Sebagai bagian dari tanggung jawabnya, WHO juga rutin menerbitkan “situation report” guna memberikan pembaruan mengenai kondisi di lapangan. Hingga saat ini, tiga laporan situasi telah diterbitkan, yakni pada 29 Maret, 30 Maret, dan 1 April. Langkah ini menegaskan pentingnya koordinasi internasional dalam menangani bencana skala besar seperti ini.
12 Dukungan untuk Myanmar
WHO telah mengidentifikasi 12 kebutuhan mendesak yang harus segera dipenuhi guna menangani dampak gempa ini. Menurut Prof. Tjandra Yoga Aditama, mantan Direktur Penyakit Menular WHO Asia Tenggara, daftar ini dapat menjadi acuan bagi negara-negara dan organisasi yang ingin berkontribusi dalam bantuan kemanusiaan:
- Manajemen penanganan korban massal
- Perawatan trauma dan pembedahan
- Peralatan transfusi darah
- Kantung jenazah untuk penanganan korban yang meninggal
- Peralatan anestesi bagi pasien yang membutuhkan tindakan medis intensif
- Obat-obatan esensial untuk penanganan darurat dan pasca-trauma
- Penyediaan tenda untuk tempat tinggal sementara bagi para penyintas
- Alat Pelindung Diri (APD) bagi tenaga medis dan relawan
- Analisis kerusakan fasilitas kesehatan guna memastikan layanan tetap berjalan
- Akses terhadap air bersih dan sanitasi yang layak
- Surveilans dan pencegahan terhadap potensi wabah penyakit menular
- Dukungan mental dan psikososial bagi korban dan tenaga medis
Prof. Tjandra menekankan bahwa bencana ini tidak hanya menimbulkan dampak fisik, tetapi juga psikologis yang mendalam bagi para penyintas.
“Dukungan mental dan psikososial menjadi salah satu aspek penting dalam proses pemulihan pasca bencana,” ujarnya melalui pesan tertulis, Kamis (3/4).
Bersama untuk Myanmar
Tragedi gempa di Myanmar menjadi pengingat bagi dunia akan pentingnya solidaritas dalam menghadapi bencana kemanusiaan.

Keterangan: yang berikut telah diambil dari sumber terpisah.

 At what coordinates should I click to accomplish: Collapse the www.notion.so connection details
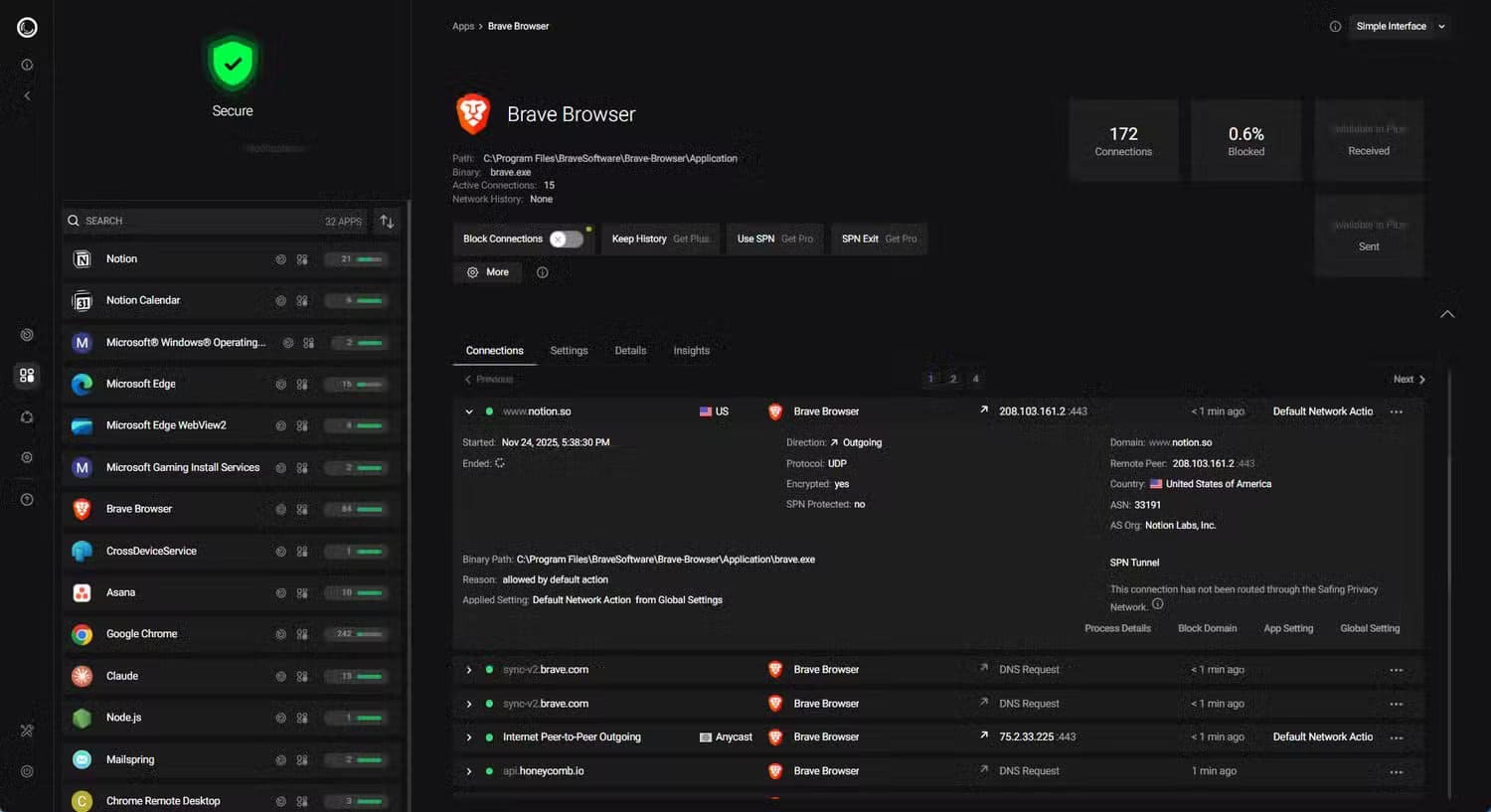coord(468,410)
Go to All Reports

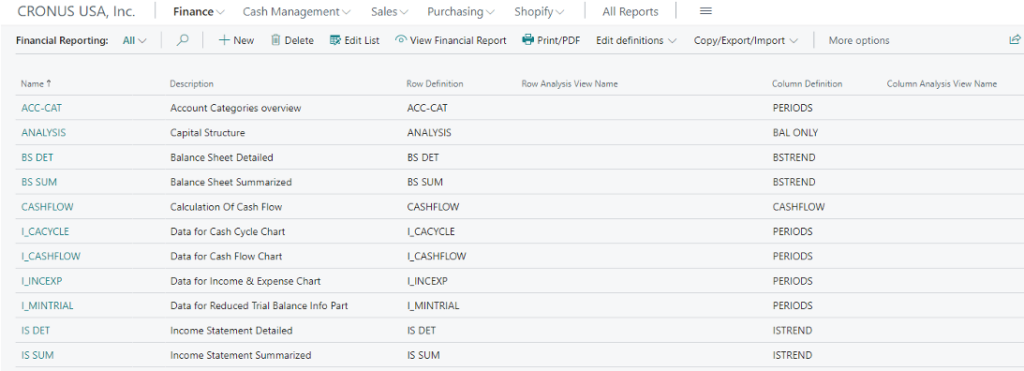point(630,11)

Bantuan dari berbagai negara, termasuk Indonesia, menunjukkan bahwa di tengah krisis, harapan tetap ada.
Dengan memastikan bahwa 12 kebutuhan kritis ini terpenuhi, kita dapat membantu Myanmar bangkit dari keterpurukan dan membangun kembali kehidupan mereka yang terdampak.
Sebagaimana diungkapkan oleh Prof. Tjandra, “Kerja nyata di lapangan sangatlah penting, baik dalam bentuk bantuan medis, logistik, maupun dukungan moral. Kita semua dapat berkontribusi dalam upaya pemulihan ini.”